What would von Mises make of Musk's DOGE?
Classics revisited: “Bureaucracy” by Ludwig von Mises (1944)
‘Classics Revisited’ revisits a publication from a previous century from a present-day perspective, to show how much, or how little, has changed.
One of the most well-publicised announcements of president-elect Donald Trump is his plan to set up a “Department of Government Efficiency” (DOGE), headed by tech entrepreneur Elon Musk and pharma entrepreneur Vivek Ramaswamy. Despite its grand-sounding name, “DOGE” will be nothing like an actual government department. It is, in UK terms, more like the Darzi Review. In Trump’s words, DOGE’s role will be to "provide advice and guidance from outside of government", in order to assist his administration’s plans to "dismantle government bureaucracy, slash excess regulations, cut wasteful expenditures and restructure federal agencies".

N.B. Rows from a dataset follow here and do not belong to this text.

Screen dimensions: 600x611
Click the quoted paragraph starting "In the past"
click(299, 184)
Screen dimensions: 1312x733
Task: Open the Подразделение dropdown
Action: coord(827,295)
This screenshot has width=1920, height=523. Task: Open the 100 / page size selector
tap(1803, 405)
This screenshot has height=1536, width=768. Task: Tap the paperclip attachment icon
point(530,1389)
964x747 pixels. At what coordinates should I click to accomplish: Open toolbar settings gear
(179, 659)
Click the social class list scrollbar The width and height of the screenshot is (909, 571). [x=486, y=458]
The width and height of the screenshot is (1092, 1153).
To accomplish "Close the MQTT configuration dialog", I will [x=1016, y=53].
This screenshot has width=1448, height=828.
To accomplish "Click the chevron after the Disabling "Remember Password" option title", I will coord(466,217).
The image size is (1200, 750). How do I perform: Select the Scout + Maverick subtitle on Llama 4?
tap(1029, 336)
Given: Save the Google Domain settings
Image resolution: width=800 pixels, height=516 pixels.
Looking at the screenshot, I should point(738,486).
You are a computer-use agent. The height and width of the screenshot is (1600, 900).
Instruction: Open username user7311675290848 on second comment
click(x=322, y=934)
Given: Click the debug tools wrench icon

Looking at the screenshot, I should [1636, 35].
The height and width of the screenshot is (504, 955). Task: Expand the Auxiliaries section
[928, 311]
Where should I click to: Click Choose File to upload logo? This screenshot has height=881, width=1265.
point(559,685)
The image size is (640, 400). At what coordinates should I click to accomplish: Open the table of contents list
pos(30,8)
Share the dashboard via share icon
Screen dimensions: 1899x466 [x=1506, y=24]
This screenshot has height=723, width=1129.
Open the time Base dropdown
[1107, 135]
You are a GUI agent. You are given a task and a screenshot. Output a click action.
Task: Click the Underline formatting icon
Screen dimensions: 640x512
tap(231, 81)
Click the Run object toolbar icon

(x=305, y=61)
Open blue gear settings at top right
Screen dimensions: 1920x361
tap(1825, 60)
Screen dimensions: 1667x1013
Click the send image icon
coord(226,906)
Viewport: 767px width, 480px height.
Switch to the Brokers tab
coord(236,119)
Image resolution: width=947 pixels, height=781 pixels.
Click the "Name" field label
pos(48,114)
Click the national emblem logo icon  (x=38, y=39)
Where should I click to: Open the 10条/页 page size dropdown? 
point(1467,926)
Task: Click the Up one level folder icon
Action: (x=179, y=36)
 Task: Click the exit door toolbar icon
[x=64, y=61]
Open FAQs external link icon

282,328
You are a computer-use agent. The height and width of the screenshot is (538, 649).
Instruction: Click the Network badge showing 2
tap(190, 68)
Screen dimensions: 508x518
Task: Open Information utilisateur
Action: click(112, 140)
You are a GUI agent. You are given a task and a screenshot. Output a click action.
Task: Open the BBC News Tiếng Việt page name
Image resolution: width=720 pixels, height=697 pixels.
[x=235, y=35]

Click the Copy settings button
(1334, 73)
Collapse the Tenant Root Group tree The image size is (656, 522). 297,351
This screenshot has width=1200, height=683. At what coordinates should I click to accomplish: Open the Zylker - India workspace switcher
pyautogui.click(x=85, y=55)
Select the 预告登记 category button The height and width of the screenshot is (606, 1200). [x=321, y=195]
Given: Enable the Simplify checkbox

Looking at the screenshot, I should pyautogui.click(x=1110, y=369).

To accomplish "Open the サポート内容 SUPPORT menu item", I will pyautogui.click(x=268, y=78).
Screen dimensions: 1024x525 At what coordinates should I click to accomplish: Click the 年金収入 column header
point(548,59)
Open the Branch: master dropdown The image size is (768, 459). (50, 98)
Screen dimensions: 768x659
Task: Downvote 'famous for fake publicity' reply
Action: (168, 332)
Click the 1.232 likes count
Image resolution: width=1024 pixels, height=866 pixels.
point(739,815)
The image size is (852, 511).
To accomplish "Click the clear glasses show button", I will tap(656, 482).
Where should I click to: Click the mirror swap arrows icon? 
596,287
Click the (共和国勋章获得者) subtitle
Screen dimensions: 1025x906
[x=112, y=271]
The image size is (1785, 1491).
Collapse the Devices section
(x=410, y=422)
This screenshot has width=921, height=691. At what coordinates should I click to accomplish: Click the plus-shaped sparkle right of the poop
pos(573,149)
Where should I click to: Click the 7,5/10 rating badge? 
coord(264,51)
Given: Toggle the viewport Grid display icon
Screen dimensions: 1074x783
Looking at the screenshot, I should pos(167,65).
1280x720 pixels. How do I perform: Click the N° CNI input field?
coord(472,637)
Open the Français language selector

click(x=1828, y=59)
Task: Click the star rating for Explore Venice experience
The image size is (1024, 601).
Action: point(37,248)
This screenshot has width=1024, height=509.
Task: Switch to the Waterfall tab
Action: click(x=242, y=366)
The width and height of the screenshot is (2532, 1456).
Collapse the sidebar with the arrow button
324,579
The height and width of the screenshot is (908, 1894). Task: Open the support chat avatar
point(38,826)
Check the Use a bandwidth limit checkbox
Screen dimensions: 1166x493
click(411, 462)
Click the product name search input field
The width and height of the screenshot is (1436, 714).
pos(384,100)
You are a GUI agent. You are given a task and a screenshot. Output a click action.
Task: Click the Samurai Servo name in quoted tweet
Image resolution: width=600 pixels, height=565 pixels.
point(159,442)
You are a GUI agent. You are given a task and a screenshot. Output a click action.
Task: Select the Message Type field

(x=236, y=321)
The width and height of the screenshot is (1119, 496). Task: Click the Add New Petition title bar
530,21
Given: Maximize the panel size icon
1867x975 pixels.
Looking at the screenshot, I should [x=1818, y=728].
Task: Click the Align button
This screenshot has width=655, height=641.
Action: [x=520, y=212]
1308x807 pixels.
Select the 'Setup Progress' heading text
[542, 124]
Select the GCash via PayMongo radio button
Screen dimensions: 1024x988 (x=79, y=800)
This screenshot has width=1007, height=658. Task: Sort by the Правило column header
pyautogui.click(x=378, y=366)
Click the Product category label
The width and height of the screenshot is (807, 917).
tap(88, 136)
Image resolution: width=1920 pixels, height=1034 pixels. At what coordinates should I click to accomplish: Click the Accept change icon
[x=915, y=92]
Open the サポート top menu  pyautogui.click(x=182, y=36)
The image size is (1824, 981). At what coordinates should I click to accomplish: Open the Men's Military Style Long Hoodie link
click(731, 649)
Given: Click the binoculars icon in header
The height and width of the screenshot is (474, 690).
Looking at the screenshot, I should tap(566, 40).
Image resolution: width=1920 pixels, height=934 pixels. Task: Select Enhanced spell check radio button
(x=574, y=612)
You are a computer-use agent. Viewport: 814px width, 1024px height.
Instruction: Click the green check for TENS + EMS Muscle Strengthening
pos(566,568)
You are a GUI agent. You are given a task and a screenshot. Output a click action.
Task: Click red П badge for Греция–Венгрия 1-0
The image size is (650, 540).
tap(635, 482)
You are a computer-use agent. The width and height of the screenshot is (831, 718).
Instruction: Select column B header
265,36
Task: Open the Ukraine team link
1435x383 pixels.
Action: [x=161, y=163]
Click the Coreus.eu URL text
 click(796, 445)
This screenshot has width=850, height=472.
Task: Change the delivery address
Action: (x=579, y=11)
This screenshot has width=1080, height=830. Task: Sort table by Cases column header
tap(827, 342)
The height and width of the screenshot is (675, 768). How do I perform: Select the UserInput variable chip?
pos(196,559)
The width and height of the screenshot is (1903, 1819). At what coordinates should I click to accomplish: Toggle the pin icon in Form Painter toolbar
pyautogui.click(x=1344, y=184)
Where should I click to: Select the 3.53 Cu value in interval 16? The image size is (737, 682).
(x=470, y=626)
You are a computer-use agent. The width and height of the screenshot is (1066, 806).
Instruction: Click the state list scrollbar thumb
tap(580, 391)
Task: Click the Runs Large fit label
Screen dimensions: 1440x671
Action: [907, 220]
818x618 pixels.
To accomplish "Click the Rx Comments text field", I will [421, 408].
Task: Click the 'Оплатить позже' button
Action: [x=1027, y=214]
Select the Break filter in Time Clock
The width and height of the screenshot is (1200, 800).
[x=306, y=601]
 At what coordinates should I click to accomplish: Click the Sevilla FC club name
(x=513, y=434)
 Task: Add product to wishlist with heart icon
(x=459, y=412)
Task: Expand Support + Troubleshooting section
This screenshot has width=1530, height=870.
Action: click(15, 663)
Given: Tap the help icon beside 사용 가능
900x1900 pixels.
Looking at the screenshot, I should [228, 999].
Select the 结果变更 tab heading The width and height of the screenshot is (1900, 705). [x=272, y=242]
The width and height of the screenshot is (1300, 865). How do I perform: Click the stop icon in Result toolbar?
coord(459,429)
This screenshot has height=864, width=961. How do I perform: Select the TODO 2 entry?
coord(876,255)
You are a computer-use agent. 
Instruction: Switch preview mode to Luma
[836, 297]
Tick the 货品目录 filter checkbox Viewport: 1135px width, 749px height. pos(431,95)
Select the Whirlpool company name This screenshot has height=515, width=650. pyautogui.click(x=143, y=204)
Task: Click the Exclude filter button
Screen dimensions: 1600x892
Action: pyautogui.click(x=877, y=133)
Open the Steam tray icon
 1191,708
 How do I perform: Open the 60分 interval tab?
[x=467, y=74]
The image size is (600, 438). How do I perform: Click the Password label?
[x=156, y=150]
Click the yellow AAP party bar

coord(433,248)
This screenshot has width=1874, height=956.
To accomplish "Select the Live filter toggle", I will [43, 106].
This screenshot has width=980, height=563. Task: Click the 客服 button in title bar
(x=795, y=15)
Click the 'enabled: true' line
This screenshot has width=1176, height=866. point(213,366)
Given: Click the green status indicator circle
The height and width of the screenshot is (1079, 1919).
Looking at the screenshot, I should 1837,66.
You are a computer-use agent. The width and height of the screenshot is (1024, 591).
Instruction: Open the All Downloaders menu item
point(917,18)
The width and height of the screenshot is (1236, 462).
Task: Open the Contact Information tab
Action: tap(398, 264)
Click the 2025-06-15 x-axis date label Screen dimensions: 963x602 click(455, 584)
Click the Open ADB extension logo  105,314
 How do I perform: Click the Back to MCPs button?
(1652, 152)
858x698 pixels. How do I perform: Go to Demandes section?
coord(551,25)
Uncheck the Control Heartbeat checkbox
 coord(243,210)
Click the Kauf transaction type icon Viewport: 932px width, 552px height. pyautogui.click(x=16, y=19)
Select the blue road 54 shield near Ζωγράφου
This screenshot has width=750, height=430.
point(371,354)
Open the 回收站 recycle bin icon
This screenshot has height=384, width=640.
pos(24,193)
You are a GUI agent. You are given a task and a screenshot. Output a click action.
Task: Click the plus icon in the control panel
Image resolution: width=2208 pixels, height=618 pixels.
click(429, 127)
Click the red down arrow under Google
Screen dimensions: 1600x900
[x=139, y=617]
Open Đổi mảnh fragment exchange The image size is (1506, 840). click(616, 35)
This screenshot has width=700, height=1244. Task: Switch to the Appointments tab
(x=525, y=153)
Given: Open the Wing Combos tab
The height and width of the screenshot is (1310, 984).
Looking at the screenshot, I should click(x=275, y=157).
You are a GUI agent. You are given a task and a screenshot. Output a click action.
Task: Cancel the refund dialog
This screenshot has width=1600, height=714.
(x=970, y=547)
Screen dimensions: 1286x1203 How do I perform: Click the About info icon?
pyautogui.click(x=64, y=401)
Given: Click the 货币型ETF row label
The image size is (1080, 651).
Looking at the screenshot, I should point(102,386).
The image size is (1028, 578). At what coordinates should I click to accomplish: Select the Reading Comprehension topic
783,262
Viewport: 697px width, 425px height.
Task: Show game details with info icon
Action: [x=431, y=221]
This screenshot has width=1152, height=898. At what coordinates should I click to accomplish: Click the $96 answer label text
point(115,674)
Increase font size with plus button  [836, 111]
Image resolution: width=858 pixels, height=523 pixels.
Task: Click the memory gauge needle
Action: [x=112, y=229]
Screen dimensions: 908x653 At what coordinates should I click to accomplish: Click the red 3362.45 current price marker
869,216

The idea that you can shake up the public sector by bringing in private sector expertise is not new. For example, in 2005, the Blair government commissioned a review by the consultancy McKinsey on how to overhaul the Cabinet Office. The people who come up with such schemes usually start from the observation that private sector organisations tend to be more efficient, dynamic and innovative than their public sector counterparts. They don’t really have a theory why that is, so they assume that it must be something about the personalities of the people involved. Maybe the private sector is just full of efficient, dynamic and innovative people, while the public sector is full of wastrels and layabouts. If so, the obvious solution is to bring in some of those efficient people, in order to shake the inefficient ones out of their complacency.
But this is as if the North Korean government tried to improve the poor performance of its state-owned enterprises by bringing in South Korean businessmen to manage them. It does not work that way. The Austrian economist Ludwig von Mises already explained this 80 years ago, in his book Bureaucracy.